All the developer needed was permission to build high enough to suit the company’s desires, and a tech company would have come to the area near the Gateway.
That’s according to Stack Real Estate, whose founder told the City Council this week he had a fintech brand willing to place its headquarters in the city’s Depot District, if only the building could exceed the existing 90-foot height limit the city placed on the three-acre parcel and surrounding land.
The scenario surfaced an idea this week among the City Council: What if plans put in place just a few years ago for this transit-oriented neighborhood are already out of date?

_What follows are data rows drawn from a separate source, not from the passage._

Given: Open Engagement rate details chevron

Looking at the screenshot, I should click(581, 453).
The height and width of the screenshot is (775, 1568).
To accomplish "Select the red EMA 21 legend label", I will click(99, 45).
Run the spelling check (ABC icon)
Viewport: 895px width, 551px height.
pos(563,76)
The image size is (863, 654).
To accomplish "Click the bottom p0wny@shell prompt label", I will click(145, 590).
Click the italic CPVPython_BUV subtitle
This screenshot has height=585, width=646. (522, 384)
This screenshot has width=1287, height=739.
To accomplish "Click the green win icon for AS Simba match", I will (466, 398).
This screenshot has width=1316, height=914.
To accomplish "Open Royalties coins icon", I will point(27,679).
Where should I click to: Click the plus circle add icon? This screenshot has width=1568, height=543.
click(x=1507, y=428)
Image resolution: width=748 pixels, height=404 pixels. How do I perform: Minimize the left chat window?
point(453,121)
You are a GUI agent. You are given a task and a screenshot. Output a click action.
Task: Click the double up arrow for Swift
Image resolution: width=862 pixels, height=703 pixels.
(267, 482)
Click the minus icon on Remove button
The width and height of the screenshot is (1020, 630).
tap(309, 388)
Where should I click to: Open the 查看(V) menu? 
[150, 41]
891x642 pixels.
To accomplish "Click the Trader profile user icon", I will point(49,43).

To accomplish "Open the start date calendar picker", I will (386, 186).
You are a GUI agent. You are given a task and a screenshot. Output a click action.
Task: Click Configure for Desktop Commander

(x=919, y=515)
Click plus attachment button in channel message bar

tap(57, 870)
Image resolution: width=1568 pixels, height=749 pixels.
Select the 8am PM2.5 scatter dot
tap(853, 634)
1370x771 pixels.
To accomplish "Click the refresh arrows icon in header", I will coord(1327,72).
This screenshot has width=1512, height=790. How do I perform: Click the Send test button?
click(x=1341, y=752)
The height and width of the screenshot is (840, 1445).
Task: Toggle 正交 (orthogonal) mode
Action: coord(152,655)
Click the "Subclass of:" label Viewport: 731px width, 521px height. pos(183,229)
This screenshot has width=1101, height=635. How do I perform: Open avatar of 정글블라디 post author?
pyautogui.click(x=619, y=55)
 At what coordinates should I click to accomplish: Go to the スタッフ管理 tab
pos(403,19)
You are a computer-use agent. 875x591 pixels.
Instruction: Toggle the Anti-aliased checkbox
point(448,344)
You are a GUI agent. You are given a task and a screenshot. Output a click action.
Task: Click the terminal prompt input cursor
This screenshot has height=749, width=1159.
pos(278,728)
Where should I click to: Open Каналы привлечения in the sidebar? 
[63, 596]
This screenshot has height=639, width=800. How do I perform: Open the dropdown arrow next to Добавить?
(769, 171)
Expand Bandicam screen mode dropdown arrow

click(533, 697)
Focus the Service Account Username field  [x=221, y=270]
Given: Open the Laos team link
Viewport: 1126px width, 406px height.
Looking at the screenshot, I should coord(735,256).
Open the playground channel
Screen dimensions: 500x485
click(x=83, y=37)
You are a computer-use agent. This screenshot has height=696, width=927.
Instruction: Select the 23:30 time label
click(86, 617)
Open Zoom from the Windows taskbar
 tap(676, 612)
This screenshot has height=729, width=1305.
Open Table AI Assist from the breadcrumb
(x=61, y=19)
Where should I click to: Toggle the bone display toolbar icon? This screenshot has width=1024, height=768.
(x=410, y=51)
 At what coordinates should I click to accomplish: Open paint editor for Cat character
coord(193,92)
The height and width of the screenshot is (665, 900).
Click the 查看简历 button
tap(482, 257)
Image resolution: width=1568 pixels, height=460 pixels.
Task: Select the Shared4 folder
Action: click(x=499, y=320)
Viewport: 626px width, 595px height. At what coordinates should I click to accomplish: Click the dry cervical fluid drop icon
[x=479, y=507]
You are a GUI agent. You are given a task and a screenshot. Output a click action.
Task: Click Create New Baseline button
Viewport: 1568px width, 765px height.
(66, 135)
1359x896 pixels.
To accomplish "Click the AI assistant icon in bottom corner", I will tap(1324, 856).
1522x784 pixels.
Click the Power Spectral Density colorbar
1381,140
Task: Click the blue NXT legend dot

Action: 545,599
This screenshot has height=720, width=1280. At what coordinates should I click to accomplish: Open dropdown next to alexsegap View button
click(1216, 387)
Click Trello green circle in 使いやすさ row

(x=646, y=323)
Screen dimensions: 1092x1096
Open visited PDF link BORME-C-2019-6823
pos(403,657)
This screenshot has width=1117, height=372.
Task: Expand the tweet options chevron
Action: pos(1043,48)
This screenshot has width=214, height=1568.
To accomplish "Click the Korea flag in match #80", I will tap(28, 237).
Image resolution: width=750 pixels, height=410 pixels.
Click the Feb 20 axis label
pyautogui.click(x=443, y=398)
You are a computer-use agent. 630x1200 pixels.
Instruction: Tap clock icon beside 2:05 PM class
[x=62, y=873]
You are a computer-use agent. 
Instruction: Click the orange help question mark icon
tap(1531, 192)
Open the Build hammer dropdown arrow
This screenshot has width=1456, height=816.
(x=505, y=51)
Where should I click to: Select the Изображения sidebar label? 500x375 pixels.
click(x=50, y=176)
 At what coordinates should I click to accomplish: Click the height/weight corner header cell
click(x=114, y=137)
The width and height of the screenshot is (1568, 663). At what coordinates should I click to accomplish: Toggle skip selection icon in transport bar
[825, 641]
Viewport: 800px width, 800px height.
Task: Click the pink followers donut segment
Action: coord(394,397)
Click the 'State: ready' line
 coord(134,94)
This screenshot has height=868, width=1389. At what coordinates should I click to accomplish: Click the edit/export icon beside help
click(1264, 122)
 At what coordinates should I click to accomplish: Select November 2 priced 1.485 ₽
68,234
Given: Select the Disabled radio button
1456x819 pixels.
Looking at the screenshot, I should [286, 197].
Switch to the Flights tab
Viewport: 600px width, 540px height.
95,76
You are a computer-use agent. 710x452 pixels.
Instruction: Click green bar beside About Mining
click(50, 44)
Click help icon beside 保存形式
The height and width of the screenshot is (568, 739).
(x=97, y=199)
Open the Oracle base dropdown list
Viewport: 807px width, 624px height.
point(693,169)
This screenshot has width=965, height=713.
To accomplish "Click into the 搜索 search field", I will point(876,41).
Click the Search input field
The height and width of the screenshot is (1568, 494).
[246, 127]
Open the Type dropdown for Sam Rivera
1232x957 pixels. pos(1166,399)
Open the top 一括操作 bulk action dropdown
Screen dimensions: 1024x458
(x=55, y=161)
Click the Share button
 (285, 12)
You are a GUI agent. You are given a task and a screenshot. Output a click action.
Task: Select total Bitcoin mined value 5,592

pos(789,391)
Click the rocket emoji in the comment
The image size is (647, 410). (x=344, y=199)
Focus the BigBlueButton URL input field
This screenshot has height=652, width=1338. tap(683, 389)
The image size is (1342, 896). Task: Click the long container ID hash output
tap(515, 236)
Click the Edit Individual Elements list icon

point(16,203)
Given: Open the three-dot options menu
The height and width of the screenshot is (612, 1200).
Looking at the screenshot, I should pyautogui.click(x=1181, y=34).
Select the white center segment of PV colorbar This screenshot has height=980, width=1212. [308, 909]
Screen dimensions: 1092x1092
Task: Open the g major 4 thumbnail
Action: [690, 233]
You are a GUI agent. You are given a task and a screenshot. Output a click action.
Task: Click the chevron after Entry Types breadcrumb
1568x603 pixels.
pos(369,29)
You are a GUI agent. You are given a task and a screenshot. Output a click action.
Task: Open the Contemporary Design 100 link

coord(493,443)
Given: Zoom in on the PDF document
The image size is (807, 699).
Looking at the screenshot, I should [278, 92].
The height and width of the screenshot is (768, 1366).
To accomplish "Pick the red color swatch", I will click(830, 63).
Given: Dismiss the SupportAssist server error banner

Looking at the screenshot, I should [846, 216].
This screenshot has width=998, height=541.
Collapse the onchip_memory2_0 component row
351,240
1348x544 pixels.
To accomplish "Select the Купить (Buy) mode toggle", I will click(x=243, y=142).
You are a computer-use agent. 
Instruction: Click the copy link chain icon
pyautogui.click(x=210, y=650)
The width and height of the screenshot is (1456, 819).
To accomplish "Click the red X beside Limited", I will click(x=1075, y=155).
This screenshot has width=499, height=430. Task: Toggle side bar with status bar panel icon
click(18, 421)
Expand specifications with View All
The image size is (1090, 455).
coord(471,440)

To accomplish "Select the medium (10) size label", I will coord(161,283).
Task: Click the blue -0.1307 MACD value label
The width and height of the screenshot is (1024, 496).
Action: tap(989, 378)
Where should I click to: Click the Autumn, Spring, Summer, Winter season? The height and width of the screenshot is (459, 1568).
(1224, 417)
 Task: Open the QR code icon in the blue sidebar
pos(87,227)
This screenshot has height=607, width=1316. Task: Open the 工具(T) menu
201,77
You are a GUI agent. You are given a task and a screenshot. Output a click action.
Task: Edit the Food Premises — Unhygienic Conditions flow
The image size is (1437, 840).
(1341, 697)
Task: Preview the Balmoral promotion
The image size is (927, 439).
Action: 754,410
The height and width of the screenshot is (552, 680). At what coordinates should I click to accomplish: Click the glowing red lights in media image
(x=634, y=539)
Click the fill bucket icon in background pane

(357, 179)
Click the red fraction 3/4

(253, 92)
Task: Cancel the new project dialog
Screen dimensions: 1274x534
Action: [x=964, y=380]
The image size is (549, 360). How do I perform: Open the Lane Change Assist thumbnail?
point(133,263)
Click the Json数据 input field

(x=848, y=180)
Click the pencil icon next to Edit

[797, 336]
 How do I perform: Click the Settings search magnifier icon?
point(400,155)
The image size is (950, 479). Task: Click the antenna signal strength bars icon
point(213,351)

The council will spend the next couple of months meeting with planning staff discussing that topic and weighing options for a part of the capital city that’s primed for redevelopment in the coming years for a number of reasons.
Among the central questions is whether it will abandon its approach of fading out the height from the core of Downtown, despite the possible benefits of more density abutting transit hubs.
The three-acre Stack Real Estate parcel puts a real example behind the question of the neighborhood’s future.
“We don’t want to miss another one of these, because they don’t come along every day,” said Nathan Ricks, managing partner of Stack Real Estate. “We need to come in and literally pull a permit because the zoning is already done.”
Ricks’ problem is that he says the company Galileo wanted to locate a building near Salt Lake City’s Station Center, the intermodal hub where the Redevelopment Agency and UTA own much of the land.
But the company wanted a taller building, closer to 190 feet. So it picked a different site, Ricks said.
The City Council placed the 90-foot height limit (120 feet with conditional permission from the city) in 2017, as part of an effort to transition from the city’s tall Downtown core in the Central Business District into surrounding neighborhoods.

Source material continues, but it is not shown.